[Stored dataset items]
══════

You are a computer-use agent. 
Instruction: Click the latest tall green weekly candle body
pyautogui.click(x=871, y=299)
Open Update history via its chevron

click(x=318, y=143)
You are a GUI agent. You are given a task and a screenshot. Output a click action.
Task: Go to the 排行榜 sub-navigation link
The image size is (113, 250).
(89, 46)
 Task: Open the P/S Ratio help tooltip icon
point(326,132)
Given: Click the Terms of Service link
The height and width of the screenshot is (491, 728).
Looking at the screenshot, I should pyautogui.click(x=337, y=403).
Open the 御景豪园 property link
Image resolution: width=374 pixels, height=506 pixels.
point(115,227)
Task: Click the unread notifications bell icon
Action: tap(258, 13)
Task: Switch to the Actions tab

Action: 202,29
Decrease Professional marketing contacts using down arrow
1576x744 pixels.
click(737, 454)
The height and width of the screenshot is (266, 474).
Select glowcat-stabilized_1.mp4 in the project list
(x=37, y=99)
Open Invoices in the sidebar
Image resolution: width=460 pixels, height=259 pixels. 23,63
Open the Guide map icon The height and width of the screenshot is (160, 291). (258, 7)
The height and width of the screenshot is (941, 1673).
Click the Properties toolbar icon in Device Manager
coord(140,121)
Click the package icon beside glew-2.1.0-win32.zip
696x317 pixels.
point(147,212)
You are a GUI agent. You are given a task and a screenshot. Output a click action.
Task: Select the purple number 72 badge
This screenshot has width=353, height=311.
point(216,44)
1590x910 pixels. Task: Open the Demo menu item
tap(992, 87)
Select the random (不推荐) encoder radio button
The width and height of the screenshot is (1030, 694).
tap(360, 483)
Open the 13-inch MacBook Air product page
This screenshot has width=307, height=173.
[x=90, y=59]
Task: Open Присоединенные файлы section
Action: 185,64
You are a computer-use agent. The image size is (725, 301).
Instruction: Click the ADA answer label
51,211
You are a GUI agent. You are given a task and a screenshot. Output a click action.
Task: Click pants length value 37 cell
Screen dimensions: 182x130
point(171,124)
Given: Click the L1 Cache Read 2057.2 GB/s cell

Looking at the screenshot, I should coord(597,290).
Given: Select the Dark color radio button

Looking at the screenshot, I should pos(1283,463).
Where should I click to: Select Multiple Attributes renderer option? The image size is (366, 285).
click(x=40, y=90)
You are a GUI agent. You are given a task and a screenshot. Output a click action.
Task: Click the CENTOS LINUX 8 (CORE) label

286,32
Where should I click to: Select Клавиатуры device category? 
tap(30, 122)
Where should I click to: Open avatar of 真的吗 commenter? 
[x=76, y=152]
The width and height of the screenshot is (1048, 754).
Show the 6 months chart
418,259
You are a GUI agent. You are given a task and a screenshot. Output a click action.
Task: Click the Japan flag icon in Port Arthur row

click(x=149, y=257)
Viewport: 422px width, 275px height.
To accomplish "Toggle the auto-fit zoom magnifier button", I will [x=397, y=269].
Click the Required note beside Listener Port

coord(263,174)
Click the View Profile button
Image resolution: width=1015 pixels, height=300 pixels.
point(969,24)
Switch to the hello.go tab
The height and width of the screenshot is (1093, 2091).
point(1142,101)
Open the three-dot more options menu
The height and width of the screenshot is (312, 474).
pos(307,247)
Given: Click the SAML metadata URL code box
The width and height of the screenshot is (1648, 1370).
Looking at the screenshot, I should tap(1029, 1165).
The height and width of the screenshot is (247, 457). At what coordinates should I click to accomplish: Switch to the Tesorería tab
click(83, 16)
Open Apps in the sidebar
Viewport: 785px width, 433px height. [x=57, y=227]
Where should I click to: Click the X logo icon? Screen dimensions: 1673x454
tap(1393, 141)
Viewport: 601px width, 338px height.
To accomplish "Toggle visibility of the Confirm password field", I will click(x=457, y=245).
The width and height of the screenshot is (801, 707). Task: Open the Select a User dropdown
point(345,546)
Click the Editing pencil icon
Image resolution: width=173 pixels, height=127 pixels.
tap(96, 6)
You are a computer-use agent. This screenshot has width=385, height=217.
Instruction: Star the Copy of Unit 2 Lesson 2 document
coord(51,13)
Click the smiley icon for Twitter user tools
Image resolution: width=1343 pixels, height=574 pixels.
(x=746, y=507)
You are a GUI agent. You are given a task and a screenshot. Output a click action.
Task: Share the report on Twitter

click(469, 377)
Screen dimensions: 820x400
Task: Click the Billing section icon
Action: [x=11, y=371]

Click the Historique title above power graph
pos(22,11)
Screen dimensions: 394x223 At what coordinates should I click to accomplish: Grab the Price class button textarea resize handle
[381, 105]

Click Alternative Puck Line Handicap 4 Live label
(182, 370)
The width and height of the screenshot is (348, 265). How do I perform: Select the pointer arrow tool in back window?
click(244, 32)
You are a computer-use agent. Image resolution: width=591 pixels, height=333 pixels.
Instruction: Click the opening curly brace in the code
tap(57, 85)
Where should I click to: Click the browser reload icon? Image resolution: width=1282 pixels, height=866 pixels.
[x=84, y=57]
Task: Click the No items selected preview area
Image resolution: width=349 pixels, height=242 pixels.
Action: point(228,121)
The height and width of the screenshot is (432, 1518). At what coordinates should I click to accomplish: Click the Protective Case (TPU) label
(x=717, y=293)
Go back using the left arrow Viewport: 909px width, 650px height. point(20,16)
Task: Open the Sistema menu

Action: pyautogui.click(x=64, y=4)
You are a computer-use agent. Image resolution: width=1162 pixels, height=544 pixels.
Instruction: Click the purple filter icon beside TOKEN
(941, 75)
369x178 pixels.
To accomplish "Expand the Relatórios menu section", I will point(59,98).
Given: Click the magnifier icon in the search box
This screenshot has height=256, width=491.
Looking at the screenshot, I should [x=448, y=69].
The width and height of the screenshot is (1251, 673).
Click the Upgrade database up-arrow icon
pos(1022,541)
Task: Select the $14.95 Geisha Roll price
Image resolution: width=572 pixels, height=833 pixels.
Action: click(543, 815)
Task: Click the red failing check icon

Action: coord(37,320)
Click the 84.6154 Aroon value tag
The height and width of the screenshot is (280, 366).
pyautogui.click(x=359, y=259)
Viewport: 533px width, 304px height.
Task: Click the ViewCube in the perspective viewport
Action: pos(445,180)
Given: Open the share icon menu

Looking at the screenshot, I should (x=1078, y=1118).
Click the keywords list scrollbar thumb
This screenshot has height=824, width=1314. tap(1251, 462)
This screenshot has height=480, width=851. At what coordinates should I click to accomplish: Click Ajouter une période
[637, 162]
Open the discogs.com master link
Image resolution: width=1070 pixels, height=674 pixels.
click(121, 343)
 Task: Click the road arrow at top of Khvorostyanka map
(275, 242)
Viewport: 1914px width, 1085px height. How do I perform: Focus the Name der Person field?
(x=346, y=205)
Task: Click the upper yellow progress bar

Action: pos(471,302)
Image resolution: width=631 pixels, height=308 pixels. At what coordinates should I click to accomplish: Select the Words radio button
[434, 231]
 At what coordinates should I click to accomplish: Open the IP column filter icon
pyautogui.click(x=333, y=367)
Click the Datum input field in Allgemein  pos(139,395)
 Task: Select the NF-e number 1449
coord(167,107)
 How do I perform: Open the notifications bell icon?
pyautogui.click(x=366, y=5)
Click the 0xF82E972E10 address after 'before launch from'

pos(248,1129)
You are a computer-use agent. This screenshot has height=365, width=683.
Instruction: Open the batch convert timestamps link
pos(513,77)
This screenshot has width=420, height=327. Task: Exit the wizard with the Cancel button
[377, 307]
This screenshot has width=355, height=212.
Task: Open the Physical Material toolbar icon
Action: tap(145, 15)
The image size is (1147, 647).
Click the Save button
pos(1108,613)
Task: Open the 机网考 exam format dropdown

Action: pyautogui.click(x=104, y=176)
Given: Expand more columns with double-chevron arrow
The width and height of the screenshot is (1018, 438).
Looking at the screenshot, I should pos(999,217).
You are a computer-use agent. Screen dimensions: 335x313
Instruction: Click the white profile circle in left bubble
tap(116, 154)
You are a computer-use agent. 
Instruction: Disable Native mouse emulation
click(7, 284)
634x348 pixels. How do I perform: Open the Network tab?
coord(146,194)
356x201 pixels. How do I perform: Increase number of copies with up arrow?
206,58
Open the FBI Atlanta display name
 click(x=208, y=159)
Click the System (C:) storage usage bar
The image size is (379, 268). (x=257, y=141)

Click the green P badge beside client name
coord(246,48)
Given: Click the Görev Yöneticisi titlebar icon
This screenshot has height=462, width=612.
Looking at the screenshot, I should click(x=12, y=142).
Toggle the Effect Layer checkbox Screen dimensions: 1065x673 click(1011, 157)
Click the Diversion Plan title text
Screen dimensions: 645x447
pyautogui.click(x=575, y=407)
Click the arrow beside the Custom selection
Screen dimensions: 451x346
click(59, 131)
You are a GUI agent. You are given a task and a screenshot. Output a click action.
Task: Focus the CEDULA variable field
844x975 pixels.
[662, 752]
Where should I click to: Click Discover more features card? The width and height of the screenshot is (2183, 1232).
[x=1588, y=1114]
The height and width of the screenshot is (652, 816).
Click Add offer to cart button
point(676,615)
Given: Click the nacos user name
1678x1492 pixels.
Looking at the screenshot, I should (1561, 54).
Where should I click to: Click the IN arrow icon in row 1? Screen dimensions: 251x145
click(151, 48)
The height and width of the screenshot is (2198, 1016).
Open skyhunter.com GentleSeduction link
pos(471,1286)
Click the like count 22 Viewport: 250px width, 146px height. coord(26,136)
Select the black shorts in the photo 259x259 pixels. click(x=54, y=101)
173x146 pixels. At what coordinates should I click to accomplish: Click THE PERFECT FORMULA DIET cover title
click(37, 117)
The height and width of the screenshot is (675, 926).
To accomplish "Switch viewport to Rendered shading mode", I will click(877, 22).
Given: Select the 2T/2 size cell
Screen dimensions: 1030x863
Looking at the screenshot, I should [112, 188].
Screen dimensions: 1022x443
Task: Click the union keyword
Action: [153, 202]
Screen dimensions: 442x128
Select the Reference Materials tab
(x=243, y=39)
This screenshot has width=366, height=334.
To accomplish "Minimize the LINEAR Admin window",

══════

Goal of the exercise: Please count the lines above that contain the word "radio", and reply with the number alone.

Solution to this problem: 3